DB: ¿Va él a manejarlo sin tal destreza?

K: Sería mejor que yo examinara cuidadosamente la palabra “destreza”.

DB: Sí. Entiendo que “destreza” podría tener un significado impropio, como el de ser muy diestro en ganar dinero.

K: Entonces, este hombre no es avaricioso, no es afecto al dinero, no está atesorando para el futuro, no tiene seguros de ninguna clase. Pero tiene que vivir. Cuando usamos la palabra “destreza” con el significado de manejar un automóvil. . .

DB: …o el de ser un carpintero… Si todos esos tipos de destreza desaparecieran, la vida sería imposible.

K: Toda la cosa se vendría abajo.

DB: Sí.

K: No estoy seguro. ¿Queremos decir que esa clase de destreza debe ser negada?

DB: No puede significar eso.

K: No; sería demasiado tonto.

DB: ¡Pero entonces unos se vuelven muy diestros en conseguir que otros les provean de dinero!”.

 

Somos muy astutos, siempre detrás del placer.
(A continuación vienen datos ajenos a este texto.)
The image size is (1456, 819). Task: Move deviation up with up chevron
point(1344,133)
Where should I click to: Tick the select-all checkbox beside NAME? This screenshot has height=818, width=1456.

Hay algunos que se llaman religiosos y quieren que se les alimente, proporcione ropa, refugio, etc.

Los monjes, monjas, frailes, los sannyasin hindúes -personas que no tienen nada y van desplazándose sin rumbo aparente-, dependen de lo que les den las autoridades, los fieles, los devotos.

Y todo eso es una destreza, que hace que puedan subsistir ciertas personas.